Identity Center

About IAM Identity Center¶

Identity Center used to be known as AWS SSO, and this gives us a hint about what the service is and what it does (if you're familiar with the concept of Single Sign-On).

Identity Center enables organizations to set up a single sign-on (SSO) experience for their users, allowing them to access multiple AWS accounts and applications using a single set of credentials. This essentially aims to replace the need for IAM Users in most circumstances, and is the preferred approach.

It's a service that centralizes user identity access management for AWS resources and applications, especially (but not limited to) when dealing with multiple AWS accounts. It can make it easier to manage user access to various AWS accounts and even third-party applications.

Identity Sources¶

You can use three types of identity sources:

Identity Center directory - this is the default identity source when enabling Identity Center, and its the AWS-native approach. Recommended for individuals and small businesses, unless you are already using AD or an external IdP. The easiest to setup.
Active Directory - Recommended if your organization uses AWS Managed Microsoft Active Directory or a self-managed AD installation.
External identity provider - Recommended if your organization uses something like Okta or Microsoft Entra ID

Once set up, your users can use an AWS access portal URL to access their assigned AWS resources and applications. The URL will look something like this: https://cloudsecexample.awsapps.com/start (if using a custom subdomain; otherwise it will look like random characters/digits)

Once you successfully authenticate, you would be presented with the AWS Access Portal that would look like this:

Example of AWS Access Portal

This is much more convenient than logging in as an IAM User, then having to figure out which roles to assume in which accounts. That's not the only benefit, though! Read on for more.

How to enable Identity Center¶

In your console, search for and go to "IAM Identity Center"
Follow the on-screen setup steps, starting with "Confirm your identity source" (refer to the identity source explanation above)

Helpful resources:

Benefits of Identity Center Users & Permission Sets over IAM Users¶

There's often confusion about the differences between IAM Users versus Identity Center Users. It's understandable -- the names are very similar, and they all live under the IAM service. So what are their differences, and when should you use which?

While IAM Users still have some use cases where they make sense to use, the general best practice is moving towards not using IAM Users and instead using Identity Center Users.

There are multiple reasons that it's now the recommended approach:

One reason is because it prevents us from having to create a bunch of users with brand new credentials across our corporate apps and AWS. If your organization is using Microsoft Active Directory, for example, why force your employees to create brand new usernames and passwords to do their jobs in AWS? Why not let them use their existing credentials to then receive temporary credentials that they can assume? That's a big part of what Identity Center offers.

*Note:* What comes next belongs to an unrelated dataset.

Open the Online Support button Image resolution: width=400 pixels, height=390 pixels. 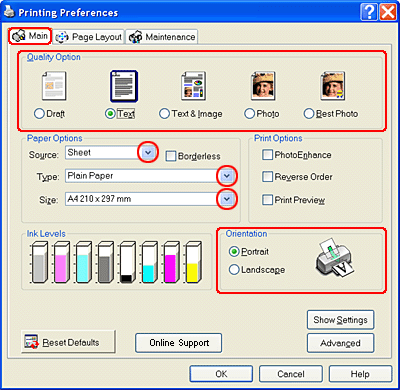[179, 343]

A second reason is that IAM Users need to be created per account, whereas Identity Center identities can be managed in a centralized account to grant access to all of your accounts without re-creating a bunch of users, and once again, having to have a username and password for each user in each account.

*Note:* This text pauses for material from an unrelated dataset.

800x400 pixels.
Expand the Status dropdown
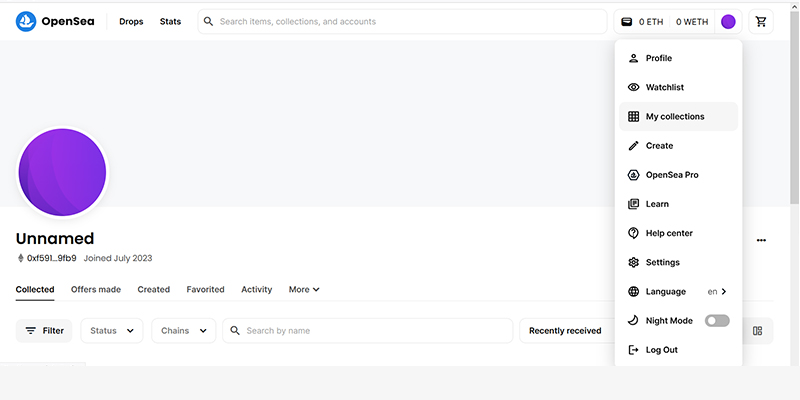[x=112, y=331]
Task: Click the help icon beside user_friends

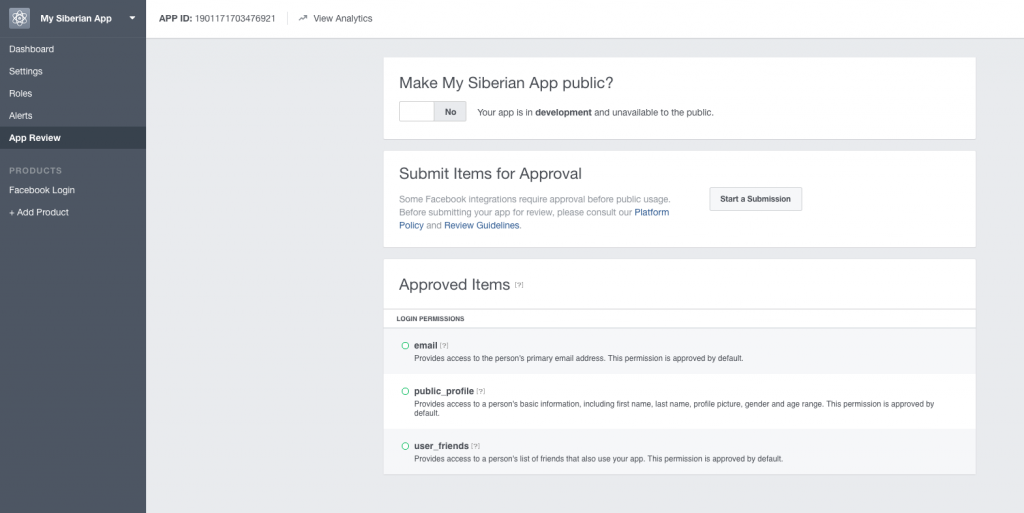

A third reason is because once you authenticate through the AWS access portal, you can easily get temporary credentials and you can use those credentials with the AWS CLI or SDKs to access resources in your AWS account(s). It removes the need to set up long-term access keys.

Permission Sets¶

A core feature that makes Identity Center work is called Permission Sets.

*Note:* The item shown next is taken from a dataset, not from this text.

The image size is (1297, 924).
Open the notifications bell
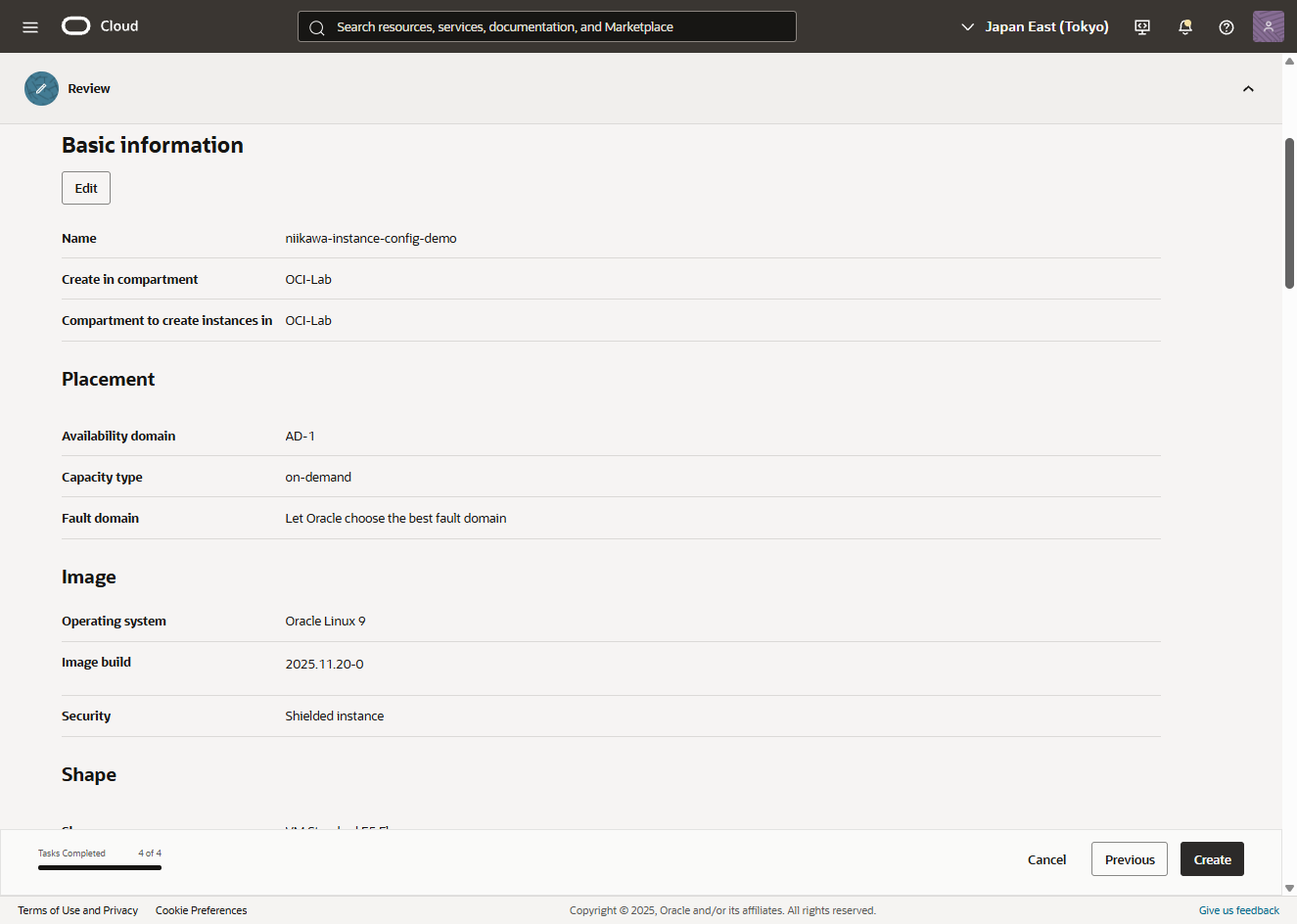pos(1184,26)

Permission sets are a collection of permissions defined by policies that you can assign to users or groups and that get deployed as roles across your account(s) automatically for you.

The process goes something like this:

Create a permission set in Identity Center and give it permissions via policies:
1. We'll call the permission set ReadOnly
2. Give that permission set permissions by assigning an AWS managed policy, a customer managed policy, or an inline policy. (You can also optionally define permissions boundaries.). Let's say we assign it the ReadOnlyAccess AWS managed policy
Create an Identity Center user
Assign the user to the permission set you just created
Deploy the permission set(s) to 1 or more AWS account(s)
AWS displays permission sets as roles in the account(s)
The user(s) assigned to the permission set can assume the role ReadOnly through the CLI/API or through the AWS access portal for the account(s) that it was deployed into

Behind the scenes, AWS is automatically provisioning the IAM Role and IAM IdP, and this information is immutable which means you can’t change it unless you are changing it through Identity Center.

Identity Center Roles vs. IAM Roles¶

So Identity Center also makes use of roles, but there are key differences to keep in mind between Identity Center Roles and IAM Roles:

You have to create IAM roles in each account manually or with a script/IaC. Instead, with permission sets, you tell AWS which accounts to deploy them to and they will automatically create corresponding roles for you.
IAM Identity Center owns and manages these roles, and only that service can modify the roles. If you try to modify it another way, it will generate an error
The roles are configured to only be assumed by Identity Center users — IAM Users, IAM federated users (not Identity Center federated users), and service accounts cannot assume these roles
You can’t edit the trust policies for these roles

So they are still IAM roles, they’re just IAM roles with more restrictions, and for security purposes, that tends to be a benefit in this case.